= What you need to do =
Exactly as they stand, write out all of the entries again.

(Extracted data entries)
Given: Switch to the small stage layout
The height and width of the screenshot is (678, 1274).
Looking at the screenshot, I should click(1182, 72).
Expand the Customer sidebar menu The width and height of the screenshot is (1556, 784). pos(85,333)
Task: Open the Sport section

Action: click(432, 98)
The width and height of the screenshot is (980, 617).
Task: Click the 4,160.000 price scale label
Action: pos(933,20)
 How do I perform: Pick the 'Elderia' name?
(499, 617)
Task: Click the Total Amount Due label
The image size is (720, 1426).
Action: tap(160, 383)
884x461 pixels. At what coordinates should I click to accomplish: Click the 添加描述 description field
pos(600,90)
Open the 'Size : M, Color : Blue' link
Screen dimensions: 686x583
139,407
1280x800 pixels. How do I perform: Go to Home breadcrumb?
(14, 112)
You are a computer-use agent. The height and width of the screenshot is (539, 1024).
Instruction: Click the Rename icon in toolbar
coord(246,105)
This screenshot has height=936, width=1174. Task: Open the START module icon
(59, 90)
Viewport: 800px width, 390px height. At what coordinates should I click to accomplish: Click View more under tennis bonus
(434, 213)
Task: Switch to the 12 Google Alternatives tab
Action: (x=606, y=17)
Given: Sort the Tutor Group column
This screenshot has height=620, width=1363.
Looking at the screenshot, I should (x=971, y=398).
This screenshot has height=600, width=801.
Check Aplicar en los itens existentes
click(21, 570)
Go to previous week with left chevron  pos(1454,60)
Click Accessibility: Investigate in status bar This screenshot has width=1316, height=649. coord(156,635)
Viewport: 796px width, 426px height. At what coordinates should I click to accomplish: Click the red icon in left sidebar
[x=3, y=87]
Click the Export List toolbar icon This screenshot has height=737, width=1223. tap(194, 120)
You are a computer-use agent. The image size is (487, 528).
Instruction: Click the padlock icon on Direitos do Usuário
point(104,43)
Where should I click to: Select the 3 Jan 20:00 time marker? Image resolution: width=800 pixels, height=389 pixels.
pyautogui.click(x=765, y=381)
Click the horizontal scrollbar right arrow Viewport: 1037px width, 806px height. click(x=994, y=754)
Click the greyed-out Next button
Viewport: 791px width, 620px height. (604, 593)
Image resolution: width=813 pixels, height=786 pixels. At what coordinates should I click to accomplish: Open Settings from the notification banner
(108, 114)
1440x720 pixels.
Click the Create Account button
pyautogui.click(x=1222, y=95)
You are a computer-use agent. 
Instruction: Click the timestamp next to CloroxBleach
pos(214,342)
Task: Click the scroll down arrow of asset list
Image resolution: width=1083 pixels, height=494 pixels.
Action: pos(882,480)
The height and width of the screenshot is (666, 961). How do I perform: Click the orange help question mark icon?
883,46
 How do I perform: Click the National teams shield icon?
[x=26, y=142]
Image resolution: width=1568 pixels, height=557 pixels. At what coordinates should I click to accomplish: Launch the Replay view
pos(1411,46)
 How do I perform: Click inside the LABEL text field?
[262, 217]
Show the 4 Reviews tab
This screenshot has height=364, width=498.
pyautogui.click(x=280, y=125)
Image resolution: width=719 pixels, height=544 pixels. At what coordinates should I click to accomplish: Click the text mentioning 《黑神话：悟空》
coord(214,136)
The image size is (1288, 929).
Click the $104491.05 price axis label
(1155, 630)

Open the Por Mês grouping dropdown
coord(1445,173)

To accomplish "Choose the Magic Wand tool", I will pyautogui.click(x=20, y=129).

= Answer to this task =
Given: Switch to the small stage layout
The height and width of the screenshot is (678, 1274).
Looking at the screenshot, I should click(1182, 72).
Expand the Customer sidebar menu The width and height of the screenshot is (1556, 784). pos(85,333)
Task: Open the Sport section

Action: click(432, 98)
The width and height of the screenshot is (980, 617).
Task: Click the 4,160.000 price scale label
Action: pos(933,20)
 How do I perform: Pick the 'Elderia' name?
(499, 617)
Task: Click the Total Amount Due label
The image size is (720, 1426).
Action: tap(160, 383)
884x461 pixels. At what coordinates should I click to accomplish: Click the 添加描述 description field
pos(600,90)
Open the 'Size : M, Color : Blue' link
Screen dimensions: 686x583
139,407
1280x800 pixels. How do I perform: Go to Home breadcrumb?
(14, 112)
You are a computer-use agent. The height and width of the screenshot is (539, 1024).
Instruction: Click the Rename icon in toolbar
coord(246,105)
This screenshot has height=936, width=1174. Task: Open the START module icon
(59, 90)
Viewport: 800px width, 390px height. At what coordinates should I click to accomplish: Click View more under tennis bonus
(434, 213)
Task: Switch to the 12 Google Alternatives tab
Action: (x=606, y=17)
Given: Sort the Tutor Group column
This screenshot has height=620, width=1363.
Looking at the screenshot, I should (x=971, y=398).
This screenshot has height=600, width=801.
Check Aplicar en los itens existentes
click(21, 570)
Go to previous week with left chevron  pos(1454,60)
Click Accessibility: Investigate in status bar This screenshot has width=1316, height=649. coord(156,635)
Viewport: 796px width, 426px height. At what coordinates should I click to accomplish: Click the red icon in left sidebar
[x=3, y=87]
Click the Export List toolbar icon This screenshot has height=737, width=1223. tap(194, 120)
You are a computer-use agent. The image size is (487, 528).
Instruction: Click the padlock icon on Direitos do Usuário
point(104,43)
Where should I click to: Select the 3 Jan 20:00 time marker? Image resolution: width=800 pixels, height=389 pixels.
pyautogui.click(x=765, y=381)
Click the horizontal scrollbar right arrow Viewport: 1037px width, 806px height. click(x=994, y=754)
Click the greyed-out Next button
Viewport: 791px width, 620px height. (604, 593)
Image resolution: width=813 pixels, height=786 pixels. At what coordinates should I click to accomplish: Open Settings from the notification banner
(108, 114)
1440x720 pixels.
Click the Create Account button
pyautogui.click(x=1222, y=95)
You are a computer-use agent. 
Instruction: Click the timestamp next to CloroxBleach
pos(214,342)
Task: Click the scroll down arrow of asset list
Image resolution: width=1083 pixels, height=494 pixels.
Action: pos(882,480)
The height and width of the screenshot is (666, 961). How do I perform: Click the orange help question mark icon?
883,46
 How do I perform: Click the National teams shield icon?
[x=26, y=142]
Image resolution: width=1568 pixels, height=557 pixels. At what coordinates should I click to accomplish: Launch the Replay view
pos(1411,46)
 How do I perform: Click inside the LABEL text field?
[262, 217]
Show the 4 Reviews tab
This screenshot has height=364, width=498.
pyautogui.click(x=280, y=125)
Image resolution: width=719 pixels, height=544 pixels. At what coordinates should I click to accomplish: Click the text mentioning 《黑神话：悟空》
coord(214,136)
The image size is (1288, 929).
Click the $104491.05 price axis label
(1155, 630)

Open the Por Mês grouping dropdown
coord(1445,173)

To accomplish "Choose the Magic Wand tool", I will pyautogui.click(x=20, y=129).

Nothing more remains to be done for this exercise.